ACM Programming Contests
The ACM International Collegiate Programming Contest (ICPC) is a multitier, team-based, programming competition. The contest fosters creativity, teamwork, and innovation in building new software programs, and enables students to test their ability to perform under pressure. Quite simply, it is the oldest, largest, and most prestigious programming contest in the world. Centenary participates in two such contests, the regional ACM contest and a similar CCSC regional contest.
LA/MS Integration Bee
Each spring, the Louisiana/Mississippi section of the Mathematical Association of America holds a meeting. There are many activities for undergraduates, including a student paper competition, a mathematics team competition, and an integration bee (same format as a spelling bee except you integrate instead of spell words). The department regularly takes teams to these competitions.

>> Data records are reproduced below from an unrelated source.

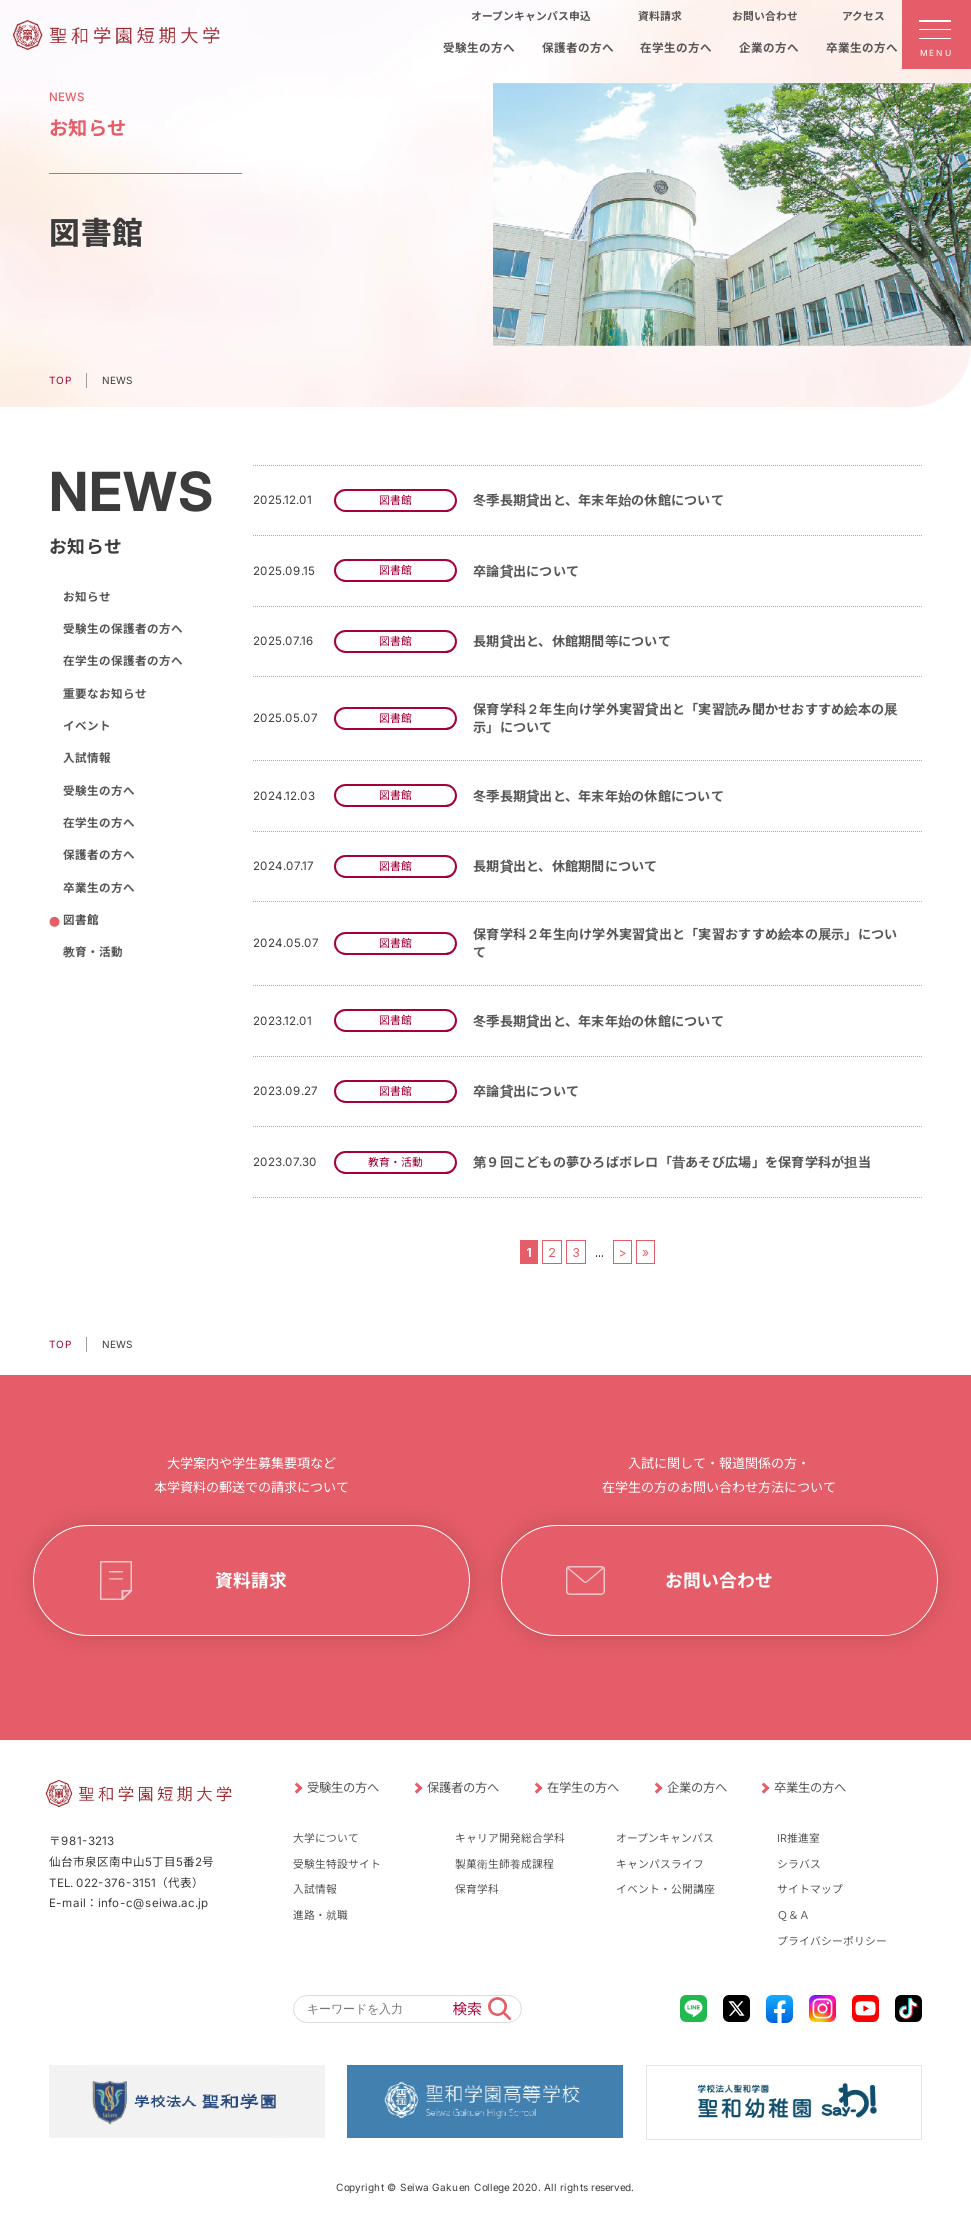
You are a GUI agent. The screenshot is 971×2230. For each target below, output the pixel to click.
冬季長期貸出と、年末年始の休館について (598, 500)
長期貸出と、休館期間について (565, 866)
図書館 (80, 920)
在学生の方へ (98, 823)
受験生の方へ (98, 791)
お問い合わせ (719, 1580)
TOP (60, 380)
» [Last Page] (645, 1251)
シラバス (799, 1864)
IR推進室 (798, 1838)
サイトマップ (810, 1889)
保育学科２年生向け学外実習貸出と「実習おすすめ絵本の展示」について (685, 943)
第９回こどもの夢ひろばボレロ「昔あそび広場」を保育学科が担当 (672, 1162)
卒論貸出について (526, 571)
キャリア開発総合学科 (510, 1838)
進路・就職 (320, 1915)
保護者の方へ (98, 855)
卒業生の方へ (98, 888)
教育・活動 (92, 952)
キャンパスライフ (660, 1864)
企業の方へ (696, 1787)
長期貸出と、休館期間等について (572, 641)
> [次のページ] (623, 1251)
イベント (86, 726)
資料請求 (252, 1580)
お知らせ (86, 597)
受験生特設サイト (337, 1864)
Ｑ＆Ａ (793, 1915)
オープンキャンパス (665, 1838)
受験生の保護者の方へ (122, 629)
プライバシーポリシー (832, 1941)
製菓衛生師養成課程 (504, 1864)
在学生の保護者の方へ (122, 661)
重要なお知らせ (104, 694)
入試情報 (86, 758)
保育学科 (477, 1889)
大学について (326, 1838)
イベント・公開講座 (665, 1889)
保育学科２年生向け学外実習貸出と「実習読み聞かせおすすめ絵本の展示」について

Centenary students have regular opportunities to participate in undergraduate research. For example, some good programs for research are the National Science Foundation REUs (or Research Experiences for Undergraduates). Our students have a good record of being accepted into REU programs and doing original mathematical research. Students can also do summer research with Centenary faculty —- in summer 2007, two students worked with Dr. Schlatter on combinatorial game theory projects, and in summer 2008 and 2011, two students worked with Dr. Goadrich on computer science projects.
Math and Computer Science Club (MCSC)
This student-run club is for anyone interested in math and computer science. Throughout the semester, MCSC promotes mathematics on campus by sponsoring lectures from outside institutions, discussing challenging problems, and organizing game and movie nights. If you are interested in joining, please email email.
Tutoring and Grading
We also employ many qualified students to work either as at-large tutors in evening sessions, or as graders for introductory-level courses. Tutoring is offered Sunday through Wednesday from 6:00 - 8:00 PM in Wright Lab 105.